# [Material shown]
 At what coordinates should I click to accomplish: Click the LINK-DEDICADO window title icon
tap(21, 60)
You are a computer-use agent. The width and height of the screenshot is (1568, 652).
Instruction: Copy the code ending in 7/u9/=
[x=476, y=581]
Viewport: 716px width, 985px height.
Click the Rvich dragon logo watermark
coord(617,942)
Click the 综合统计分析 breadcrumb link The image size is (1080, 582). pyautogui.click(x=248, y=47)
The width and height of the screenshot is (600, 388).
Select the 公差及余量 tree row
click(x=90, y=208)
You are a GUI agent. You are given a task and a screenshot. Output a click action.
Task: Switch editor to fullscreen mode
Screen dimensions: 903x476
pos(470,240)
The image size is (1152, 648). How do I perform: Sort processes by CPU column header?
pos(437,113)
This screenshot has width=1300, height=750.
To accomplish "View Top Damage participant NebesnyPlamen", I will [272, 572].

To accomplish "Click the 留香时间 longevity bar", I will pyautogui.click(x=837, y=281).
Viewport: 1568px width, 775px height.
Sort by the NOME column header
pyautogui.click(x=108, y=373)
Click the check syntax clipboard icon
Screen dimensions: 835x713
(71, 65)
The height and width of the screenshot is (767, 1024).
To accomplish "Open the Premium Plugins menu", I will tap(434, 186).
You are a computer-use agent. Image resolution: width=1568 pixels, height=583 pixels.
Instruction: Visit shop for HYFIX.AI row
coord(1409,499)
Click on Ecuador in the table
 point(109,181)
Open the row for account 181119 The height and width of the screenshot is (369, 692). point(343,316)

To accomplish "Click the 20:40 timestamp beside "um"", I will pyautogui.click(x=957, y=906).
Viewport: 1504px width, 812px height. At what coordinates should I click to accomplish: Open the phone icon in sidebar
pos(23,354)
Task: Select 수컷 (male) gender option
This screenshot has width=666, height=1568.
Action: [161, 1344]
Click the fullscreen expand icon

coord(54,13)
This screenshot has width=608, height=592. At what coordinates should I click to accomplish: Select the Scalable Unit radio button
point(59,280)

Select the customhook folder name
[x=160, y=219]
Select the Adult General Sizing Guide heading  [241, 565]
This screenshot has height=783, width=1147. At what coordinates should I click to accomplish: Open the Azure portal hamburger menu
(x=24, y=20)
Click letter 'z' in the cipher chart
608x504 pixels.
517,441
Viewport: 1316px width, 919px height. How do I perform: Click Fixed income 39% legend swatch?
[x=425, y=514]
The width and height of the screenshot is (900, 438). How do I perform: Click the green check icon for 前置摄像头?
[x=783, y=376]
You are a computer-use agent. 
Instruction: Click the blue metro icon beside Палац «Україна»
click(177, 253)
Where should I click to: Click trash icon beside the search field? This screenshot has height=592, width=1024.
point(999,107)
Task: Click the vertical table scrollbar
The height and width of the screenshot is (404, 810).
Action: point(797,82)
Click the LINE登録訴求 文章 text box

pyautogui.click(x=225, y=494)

# [Action item]
Scan the material above for the string "computer" and report each line where you find it.

# [Answer for the task]
You are a computer-use agent. The width and height of the screenshot is (1568, 652).
You are a computer-use agent. Image resolution: width=1568 pixels, height=583 pixels.
You are a computer-use agent. 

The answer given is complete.